━━━ Records ━━━

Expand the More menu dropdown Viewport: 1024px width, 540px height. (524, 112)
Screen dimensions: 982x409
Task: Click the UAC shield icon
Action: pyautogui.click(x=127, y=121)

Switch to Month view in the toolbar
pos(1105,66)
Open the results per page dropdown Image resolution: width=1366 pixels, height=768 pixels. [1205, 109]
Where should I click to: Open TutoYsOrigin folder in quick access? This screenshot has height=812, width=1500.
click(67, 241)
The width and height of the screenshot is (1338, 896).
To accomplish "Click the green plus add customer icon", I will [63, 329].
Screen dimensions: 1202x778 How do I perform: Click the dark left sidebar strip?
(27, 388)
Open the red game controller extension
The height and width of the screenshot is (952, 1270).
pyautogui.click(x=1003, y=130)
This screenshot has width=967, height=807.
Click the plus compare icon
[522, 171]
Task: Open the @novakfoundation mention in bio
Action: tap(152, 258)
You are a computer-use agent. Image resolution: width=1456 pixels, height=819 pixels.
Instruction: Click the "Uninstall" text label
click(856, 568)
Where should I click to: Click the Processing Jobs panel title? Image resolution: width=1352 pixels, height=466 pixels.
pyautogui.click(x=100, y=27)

━━━

• Exercise
Reproduce each line of the data above verbatim, from start to finish.

• The result
Expand the More menu dropdown Viewport: 1024px width, 540px height. (524, 112)
Screen dimensions: 982x409
Task: Click the UAC shield icon
Action: pyautogui.click(x=127, y=121)

Switch to Month view in the toolbar
pos(1105,66)
Open the results per page dropdown Image resolution: width=1366 pixels, height=768 pixels. [1205, 109]
Where should I click to: Open TutoYsOrigin folder in quick access? This screenshot has height=812, width=1500.
click(67, 241)
The width and height of the screenshot is (1338, 896).
To accomplish "Click the green plus add customer icon", I will [63, 329].
Screen dimensions: 1202x778 How do I perform: Click the dark left sidebar strip?
(27, 388)
Open the red game controller extension
The height and width of the screenshot is (952, 1270).
pyautogui.click(x=1003, y=130)
This screenshot has width=967, height=807.
Click the plus compare icon
[522, 171]
Task: Open the @novakfoundation mention in bio
Action: tap(152, 258)
You are a computer-use agent. Image resolution: width=1456 pixels, height=819 pixels.
Instruction: Click the "Uninstall" text label
click(856, 568)
Where should I click to: Click the Processing Jobs panel title? Image resolution: width=1352 pixels, height=466 pixels.
pyautogui.click(x=100, y=27)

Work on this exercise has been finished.